In Defence of the Roman Mass

Paul Beardsmore looks at a newly translated book by the late Fr Raymond Dulac

Fr Raymond Dulac was an ecclesiastical lawyer with the Paris Diocesan Tribunal from 1945 to 1966, when he retired and was able to devote more of his time to a lifelong interest - journalism. In 1967 he began writing for the Courrier de Rome, and over the next few years wrote for this journal, and for others, a number of articles relating to the emerging Novus Ordo, a liturgical development which he considered calamitous.

Several of these, mostly from the Courrier, but with a few from the periodical Itinéraires, were collected and published two years ago in the original French, and they have now been helpfully translated into very readable English by Peadar Walsh. The book comes with a lengthy prefatory overview written by Fr Grégoire Celier.

As might be expected, Fr Dulac writes convincingly about the importance of tradition, which he saw being trampled on in the name of an ephemeral aggiornamento. He quotes St Augustine: "The very changing of a custom, even when it serves by its usefulness, disrupts by its novelty." He argues strongly that the Mass is being protestantised, citing the comments of various non-Catholic observers who were noting the proposed changes with approval, and he sees in many of those changes an attack on the very nature of the Catholic priesthood.

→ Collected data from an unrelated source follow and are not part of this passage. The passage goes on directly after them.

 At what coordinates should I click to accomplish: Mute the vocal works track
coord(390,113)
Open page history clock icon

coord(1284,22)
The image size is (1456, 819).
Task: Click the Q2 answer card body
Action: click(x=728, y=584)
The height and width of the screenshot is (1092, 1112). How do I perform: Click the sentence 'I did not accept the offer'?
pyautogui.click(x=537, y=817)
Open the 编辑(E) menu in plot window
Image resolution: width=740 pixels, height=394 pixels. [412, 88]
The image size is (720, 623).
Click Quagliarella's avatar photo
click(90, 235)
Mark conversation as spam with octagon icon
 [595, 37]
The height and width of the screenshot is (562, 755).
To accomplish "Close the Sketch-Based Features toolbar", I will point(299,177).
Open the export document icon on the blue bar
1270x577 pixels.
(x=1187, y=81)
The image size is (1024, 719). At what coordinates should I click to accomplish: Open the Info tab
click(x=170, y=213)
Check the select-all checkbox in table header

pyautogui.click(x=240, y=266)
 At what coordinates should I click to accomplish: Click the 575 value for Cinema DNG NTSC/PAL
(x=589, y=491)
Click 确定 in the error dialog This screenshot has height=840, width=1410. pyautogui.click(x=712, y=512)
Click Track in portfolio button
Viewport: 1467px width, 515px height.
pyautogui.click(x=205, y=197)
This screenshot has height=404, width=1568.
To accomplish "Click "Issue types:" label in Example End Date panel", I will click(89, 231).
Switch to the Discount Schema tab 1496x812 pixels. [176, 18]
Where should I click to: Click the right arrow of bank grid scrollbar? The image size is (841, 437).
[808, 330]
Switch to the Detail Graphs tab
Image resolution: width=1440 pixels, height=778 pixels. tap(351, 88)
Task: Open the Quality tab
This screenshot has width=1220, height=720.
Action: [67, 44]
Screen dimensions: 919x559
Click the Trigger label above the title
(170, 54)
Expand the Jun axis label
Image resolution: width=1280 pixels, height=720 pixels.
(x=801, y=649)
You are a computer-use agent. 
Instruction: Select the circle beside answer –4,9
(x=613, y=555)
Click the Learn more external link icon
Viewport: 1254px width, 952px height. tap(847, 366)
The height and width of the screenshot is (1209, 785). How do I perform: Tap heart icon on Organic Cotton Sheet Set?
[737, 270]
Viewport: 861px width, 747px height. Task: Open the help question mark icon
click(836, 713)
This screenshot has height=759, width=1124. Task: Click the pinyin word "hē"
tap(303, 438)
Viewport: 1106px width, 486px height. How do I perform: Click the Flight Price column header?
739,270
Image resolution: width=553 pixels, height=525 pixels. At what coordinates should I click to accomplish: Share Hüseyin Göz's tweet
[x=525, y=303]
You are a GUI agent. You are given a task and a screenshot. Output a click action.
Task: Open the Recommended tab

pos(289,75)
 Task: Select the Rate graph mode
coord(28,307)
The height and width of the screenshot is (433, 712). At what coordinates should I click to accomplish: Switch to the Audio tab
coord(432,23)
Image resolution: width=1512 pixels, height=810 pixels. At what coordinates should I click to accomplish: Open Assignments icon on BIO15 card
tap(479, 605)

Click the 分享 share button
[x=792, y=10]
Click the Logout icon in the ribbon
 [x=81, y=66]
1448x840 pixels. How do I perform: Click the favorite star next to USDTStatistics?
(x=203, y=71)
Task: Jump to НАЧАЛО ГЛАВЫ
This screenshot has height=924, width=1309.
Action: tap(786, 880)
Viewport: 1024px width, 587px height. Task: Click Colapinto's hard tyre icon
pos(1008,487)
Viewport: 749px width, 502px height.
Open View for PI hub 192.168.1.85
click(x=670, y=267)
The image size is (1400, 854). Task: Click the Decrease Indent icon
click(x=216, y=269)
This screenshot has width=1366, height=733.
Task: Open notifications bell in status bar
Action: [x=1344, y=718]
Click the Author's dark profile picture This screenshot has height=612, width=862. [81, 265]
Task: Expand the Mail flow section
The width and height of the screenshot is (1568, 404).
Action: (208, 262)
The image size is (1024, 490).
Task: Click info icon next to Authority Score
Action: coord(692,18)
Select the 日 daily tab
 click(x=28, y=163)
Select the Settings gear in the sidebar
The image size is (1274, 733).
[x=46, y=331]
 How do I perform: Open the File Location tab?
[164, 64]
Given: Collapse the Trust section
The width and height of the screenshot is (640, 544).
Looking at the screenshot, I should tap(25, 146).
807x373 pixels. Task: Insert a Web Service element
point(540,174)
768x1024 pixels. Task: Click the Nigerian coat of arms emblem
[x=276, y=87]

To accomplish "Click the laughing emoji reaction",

Fr Dulac deplores the revisions to the offertory prayers. There can, he says, be no genuine Catholic Mass without a prior offering of the bread and wine, and he does not see the "Preparation of the Gifts" as a satisfactory alternative. This change, coupled with the introduction of alternative versions of the Canon of the Mass, will lead to the suppression of its sacrificial character. He cautions against the ambiguities being introduced into the text in an attempt to create a "versatile" Mass that will suit all comers; ambiguities that are often worsened when the new Latin text is translated into dozens of different vernacular languages. And, prophetically, he warns against false ecumenism which, rather than bringing others to the one true fold, will lead to the abandonment of souls who are already in it. "A Catholic" he says "must be intransigent out of charity."

As it becomes clearer that this disastrous new liturgy is not going to be stopped, Fr Dulac turns his attention to the way in which priests and people can respond to its imposition. The final article printed in this collection discusses St Pius V's bull Quo Primum, which promulgated the "Tridentine" missal, and compares the way in which this was crafted and published with the approach taken by Pope Paul VI when issuing his new missal. The conclusions he draws, and his arguments as to whether or not celebration of this new rite was obligatory, will, I suspect, convince some and not others, but either way they make interesting reading. Similarly, he writes at some length about legitimate resistance as opposed to disobedience. Fr Dulac is an entertaining writer - by turns amusing, anguished, angry, despairing, incisive, damning and witty. Acerbic even, as when, in response to what he sees as a foolish document from the "Council for the Revision of Liturgical Rites" he quotes Dante: "Such stupidity should be answered with a knife, rather than with reasons." Inevitably, because these articles were written over a number of years, there is some repetition of the material for the benefit, no doubt, of the original readership who would be picking up the threads of his arguments in a bi-monthly periodical. Some of the comments and criticisms made by Fr Dulac will already be familiar to English readers from other sources - the works of Michael Davies, for example. Nonetheless, this French perspective on the events of fifty years ago is not just a piece of history, nor simply a fascinating sidelight; Fr Dulac's comments and arguments remain extremely relevant today.

Fr Dulac died in 1987, long before Summorum Pontificum gave a papal seal of approval to at least some of his arguments. He would, I am sure, have been pleased by this development, but I doubt he would yet be satisfied.